Masalah-Masalah dalam Proses Keberatan
1. Konflik Kepentingan Struktural
Secara organisasi, proses keberatan ditangani oleh unit di bawah Kantor Wilayah DJP. Meskipun berbeda level dari Kantor Pelayanan Pajak (KPP) yang menerbitkan surat ketetapan pajak, keduanya tetap berada dalam satu garis komando di bawah DJP. Dengan demikian, penelaah keberatan masih merupakan bagian dari lembaga yang sama dengan pembuat keputusan awal. Situasi ini menimbulkan potensi conflict of interest, karena pihak yang menilai keberatan merupakan bagian dari institusi yang memiliki kepentingan penerimaan pajak.
Beberapa penelitian menyoroti ketimpangan posisi antara fiskus dan wajib pajak. Fiskus berperan ganda sebagai pembuat keputusan sekaligus pihak yang menilai keberatan atas keputusannya sendiri. Ketimpangan waktu dan tujuan — di mana fiskus didorong untuk meningkatkan penerimaan negara membuat objektivitas menjadi sulitdijaga sepenuhnya.
2. Tekanan Psikologis dan Budaya Organisasi
Dalam praktiknya, penelaah keberatan kerap menghadapi tekanan psikologis. Mengabulkan keberatan dapat dipersepsikan sebagai tindakan yang ‘merugikan negara’, karena berpotensi mengurangi penerimaan pajak. Hal ini membuat sebagian penelaah cenderung bermain aman dengan menolak keberatan, meskipun secara substansi alasan wajib pajak cukup kuat.
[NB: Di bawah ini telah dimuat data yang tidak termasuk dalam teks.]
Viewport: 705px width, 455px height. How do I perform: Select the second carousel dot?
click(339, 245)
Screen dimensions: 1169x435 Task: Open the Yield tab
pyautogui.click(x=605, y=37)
Audit lanjutan oleh lembaga internal seperti BPK, BPKP, atau Itjen terhadap keberatan yang dikabulkan juga menambah beban psikologis tersebut.
3. Faktor Senioritas
Penelaah keberatan sering kali memiliki jenjang karier dan pengalaman lebih muda daripada tim pemeriksa pajak yang keputusannya mereka nilai. Dalam lingkungan birokrasi yang masih kental dengan budaya senioritas, kondisi ini dapat menghambat independensi pengambilan keputusan.
Implikasi: Beban Banding dan Biaya Kepatuhan Meningkat
Kondisi di atas menyebabkan meningkatnya jumlah perkara di Pengadilan Pajak. Wajib pajak yang merasa tidak memperoleh keadilan dalam proses keberatan memilih menempuh jalur banding. Akibatnya, beban perkara meningkat, sementara kepastian hukum bagi wajib pajak semakin tertunda. Selain itu, lamanya proses keberatan (hingga 12 bulan) serta rendahnya rasio keberatan yang diterima menyebabkan biaya kepatuhan pajak meningkat. Bagi wajib pajak yang sudah patuh, hal ini bukan hanya soal nominal, tetapi juga menyangkut prinsip keadilan dan kepercayaan terhadap sistem.
Belajar dari Praktik Negara Lain
Beberapa negara telah menata mekanisme keberatan pajak agar lebih independen dan kredibel:
– Jepang: memiliki National Tax Tribunal (NTT), lembaga semi-independen di bawah National Tax Agency namun dengan personel dan sistem pemeriksaan terpisah.
– Amerika Serikat: melalui Independent Office of Appeals di bawah IRS, yang berfungsi sebagai unit penyelesaian sengketa internal yang benar-benar otonom.
– Australia: menggunakan Administrative Appeals Tribunal (AAT), lembaga independen yang memeriksa sengketa sebelum ke pengadilan.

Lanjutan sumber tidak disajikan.